今日は『ヤマハの独創性は色褪せない。』をテーマにお話ししようと思います。
とくに1970年代以降、日本の二輪メーカーは急成長を遂げるとともに多種多様なオートバイを開発してきました。
そしてそのなかにおいて、たとえば『スーパーカブ』や『カタナ』、『ニンジャ』等、後にメーカーを代表するロングセラーとなったモデル(シリーズ)も少なくありません。
今回は、ヤマハが生み出し、結果的にロングセラーとなったヤマハ製”長寿名車”を2つご紹介しましょう。
【 SR(400) 】〈1978〜2021〉
ヤマハのロングセラーモデルといえば、やはりSRではないでしょうか。
SRの元になっているのは『XT500』というオフロードモデルで、エンジンもこのXTへ搭載されていたものがベースとされました。
奇をてらわないスタイリングデザインに、シンプルな空冷単気筒エンジンを組み合わせたSRは、良くも悪くも“平凡”だったわけですが、SRに関してはこの平凡さがきわめて良い方向へ転がりました。
その時々の流行や世相に流されることなく、常に一定の人気を保ち続けたのです。
結果的にSRは、外見も中身についてもそのフォーマットはほとんど変わらないまま、40年以上生産されることになりました。
もちろん、40年の間には売れ行きが芳しくない時期もあり、また排ガス規制等の影響もあって一時生産が取り止められたこともありましたが、SRはずっと“SR”を貫き通したのです。
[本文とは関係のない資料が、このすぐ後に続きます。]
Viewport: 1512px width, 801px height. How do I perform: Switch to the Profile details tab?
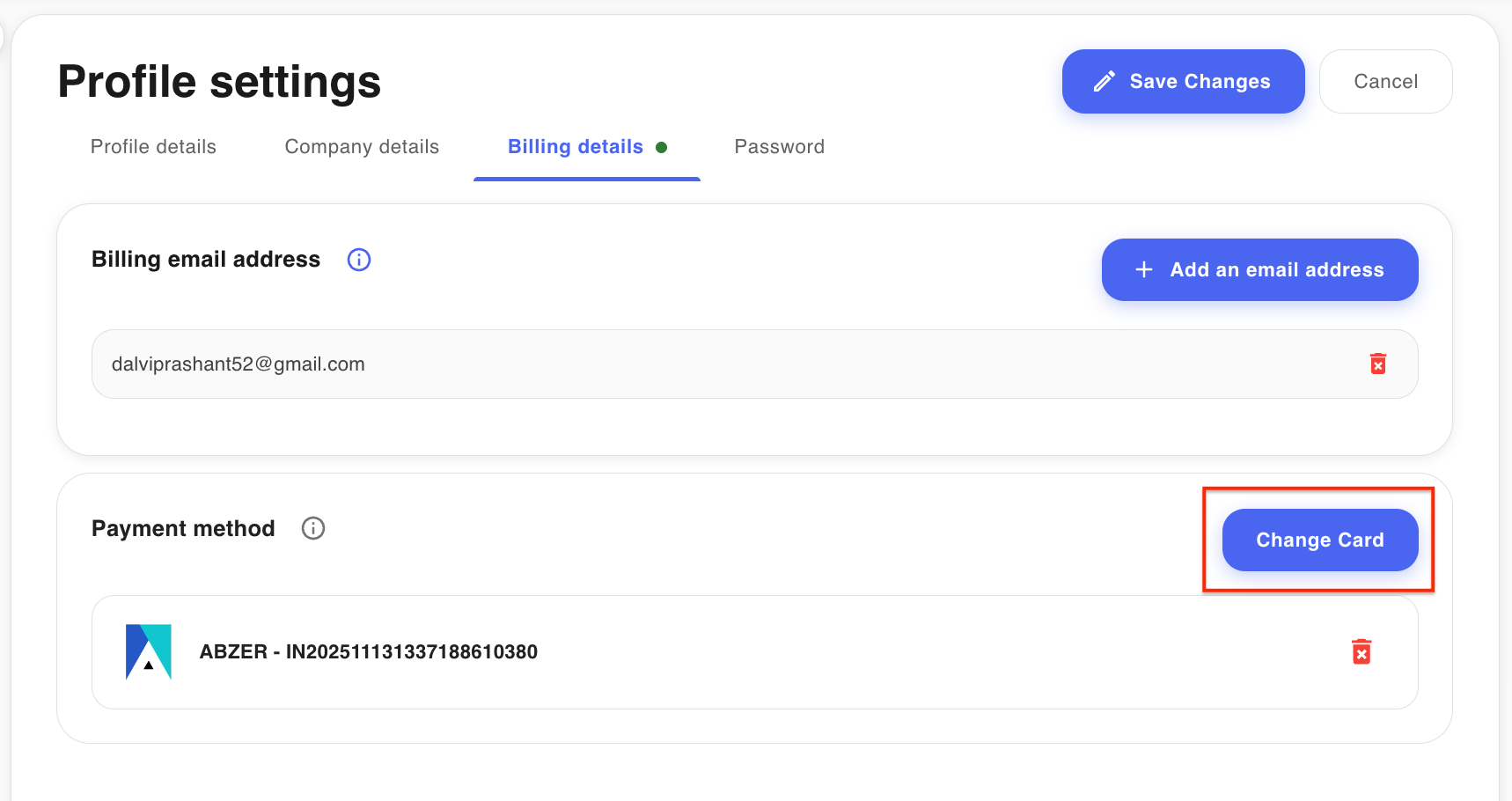153,147
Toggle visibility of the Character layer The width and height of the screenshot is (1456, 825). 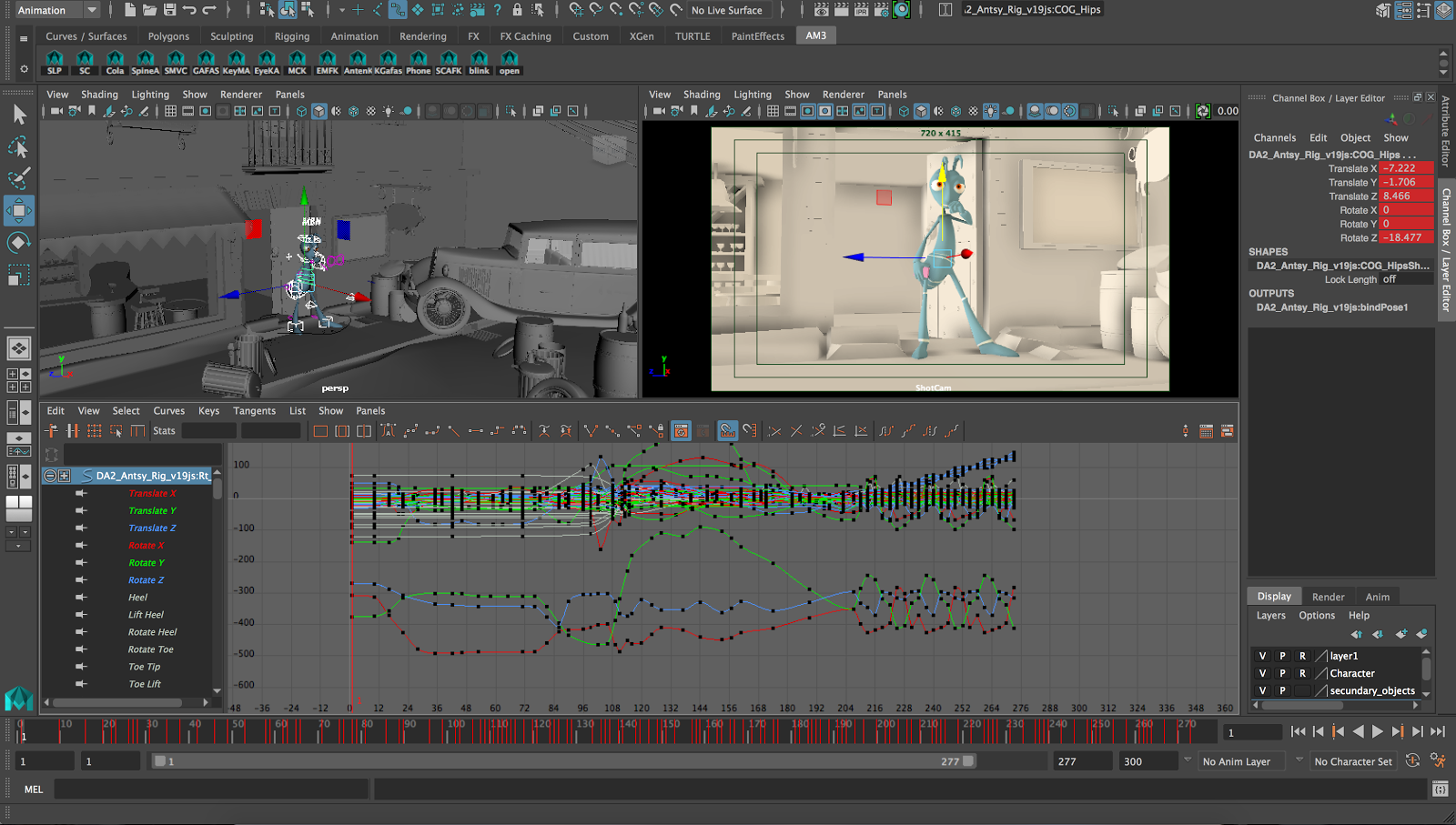(1262, 673)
“平凡”を“非凡”なまでに貫徹し尽くしたSRは、日本が誇る稀代の名車といっていいでしょう。
【 VMAX 】〈1985〜2007〉
SRとは対照的に、比類なきオリジナリティでもって他の追随を許さず、ロングセラーとなったのがVMAXです。
ご覧のとおり、ネイキッドタイプでもクルーザー(アメリカン)タイプでもない、独特のスタイルが最大のポイント。
この独特なスタイルが生まれたのは、アメリカからの要望がきっかけでした。
ダッジ『チャージャー』やフォード『マスタング』といったマッスルカーを思わせるような“マッスルバイク”がリクエストされたのです。
ヤマハはそれに基づき、アメリカで人気だったドラッグレースのテイストを織り込んでこのVMAXを開発。
ロー&ロングのどっしり構えた車体に、迫力満点のV4エンジンを詰め込んでリリースしました。
発売後はアメリカで大人気を得たのは当然のこと、日本やヨーロッパにおいてもその独創性によって厚い支持を集めます。
そしてVMAXの話で外せないのが、『Vブースト』機構が備わっていること。
詳しいメカニズム解説は省きますが、エンジンが高回転域まで回った時に吸気量を増やし、パワーアップを図るためのものでした。
その風格ある佇まいと怒涛の加速を見せつけるエンジンに、当時のバイクファンたちはメロメロ。
この後、ヤマハ以外のメーカーからもVMAXに似たキャラクターのモデルがいくつか現れますが、VMAXの唯一無二のポジションが揺らぐことはなく、独自路線で見事ロングセラーの快挙を成し遂げたのでした。